**YOUR OBJECTIVE**: Reproduce the data below, replacing "GUI agent" with "screen assistant" wherever it occurs and changing nothing else.

**DATA FOR REVIEW**:

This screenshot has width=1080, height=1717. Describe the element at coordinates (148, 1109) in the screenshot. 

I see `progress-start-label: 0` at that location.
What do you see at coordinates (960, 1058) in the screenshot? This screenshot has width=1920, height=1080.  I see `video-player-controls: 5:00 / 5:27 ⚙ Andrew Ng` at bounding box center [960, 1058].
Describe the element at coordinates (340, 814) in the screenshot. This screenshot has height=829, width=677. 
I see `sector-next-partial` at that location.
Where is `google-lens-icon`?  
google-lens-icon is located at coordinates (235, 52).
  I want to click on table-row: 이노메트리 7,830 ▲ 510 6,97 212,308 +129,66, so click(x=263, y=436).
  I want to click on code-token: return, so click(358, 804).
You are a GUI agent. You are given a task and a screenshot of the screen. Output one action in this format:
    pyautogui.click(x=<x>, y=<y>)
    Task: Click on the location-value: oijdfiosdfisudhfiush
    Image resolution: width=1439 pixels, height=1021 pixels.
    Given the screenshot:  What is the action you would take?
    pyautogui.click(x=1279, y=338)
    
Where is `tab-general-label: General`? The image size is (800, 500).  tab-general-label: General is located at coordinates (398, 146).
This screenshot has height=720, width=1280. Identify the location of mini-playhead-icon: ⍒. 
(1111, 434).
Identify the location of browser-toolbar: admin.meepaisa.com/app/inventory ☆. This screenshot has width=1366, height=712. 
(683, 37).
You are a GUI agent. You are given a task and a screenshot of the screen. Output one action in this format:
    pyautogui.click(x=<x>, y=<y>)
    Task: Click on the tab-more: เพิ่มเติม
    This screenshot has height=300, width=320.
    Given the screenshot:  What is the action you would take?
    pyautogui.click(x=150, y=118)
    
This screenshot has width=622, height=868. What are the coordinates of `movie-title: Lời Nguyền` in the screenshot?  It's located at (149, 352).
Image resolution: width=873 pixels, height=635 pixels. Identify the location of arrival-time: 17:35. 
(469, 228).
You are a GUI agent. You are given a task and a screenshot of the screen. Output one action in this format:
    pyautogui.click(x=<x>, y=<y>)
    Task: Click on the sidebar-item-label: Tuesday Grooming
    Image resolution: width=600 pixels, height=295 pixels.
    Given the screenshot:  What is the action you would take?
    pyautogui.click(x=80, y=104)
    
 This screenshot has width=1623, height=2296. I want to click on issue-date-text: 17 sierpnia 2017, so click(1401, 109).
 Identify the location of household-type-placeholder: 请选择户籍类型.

**RESPONSE FOR THIS EXERCISE**:
This screenshot has width=1080, height=1717. Describe the element at coordinates (148, 1109) in the screenshot. 

I see `progress-start-label: 0` at that location.
What do you see at coordinates (960, 1058) in the screenshot? This screenshot has width=1920, height=1080.  I see `video-player-controls: 5:00 / 5:27 ⚙ Andrew Ng` at bounding box center [960, 1058].
Describe the element at coordinates (340, 814) in the screenshot. This screenshot has height=829, width=677. 
I see `sector-next-partial` at that location.
Where is `google-lens-icon`?  
google-lens-icon is located at coordinates (235, 52).
  I want to click on table-row: 이노메트리 7,830 ▲ 510 6,97 212,308 +129,66, so click(x=263, y=436).
  I want to click on code-token: return, so click(358, 804).
You are a screen assistant. You are given a task and a screenshot of the screen. Output one action in this format:
    pyautogui.click(x=<x>, y=<y>)
    Task: Click on the location-value: oijdfiosdfisudhfiush
    Image resolution: width=1439 pixels, height=1021 pixels.
    Given the screenshot:  What is the action you would take?
    pyautogui.click(x=1279, y=338)
    
Where is `tab-general-label: General`? The image size is (800, 500).  tab-general-label: General is located at coordinates (398, 146).
This screenshot has height=720, width=1280. Identify the location of mini-playhead-icon: ⍒. 
(1111, 434).
Identify the location of browser-toolbar: admin.meepaisa.com/app/inventory ☆. This screenshot has width=1366, height=712. 
(683, 37).
You are a screen assistant. You are given a task and a screenshot of the screen. Output one action in this format:
    pyautogui.click(x=<x>, y=<y>)
    Task: Click on the tab-more: เพิ่มเติม
    This screenshot has height=300, width=320.
    Given the screenshot:  What is the action you would take?
    pyautogui.click(x=150, y=118)
    
This screenshot has width=622, height=868. What are the coordinates of `movie-title: Lời Nguyền` in the screenshot?  It's located at (149, 352).
Image resolution: width=873 pixels, height=635 pixels. Identify the location of arrival-time: 17:35. 
(469, 228).
You are a screen assistant. You are given a task and a screenshot of the screen. Output one action in this format:
    pyautogui.click(x=<x>, y=<y>)
    Task: Click on the sidebar-item-label: Tuesday Grooming
    Image resolution: width=600 pixels, height=295 pixels.
    Given the screenshot:  What is the action you would take?
    pyautogui.click(x=80, y=104)
    
 This screenshot has width=1623, height=2296. I want to click on issue-date-text: 17 sierpnia 2017, so click(1401, 109).
 Identify the location of household-type-placeholder: 请选择户籍类型.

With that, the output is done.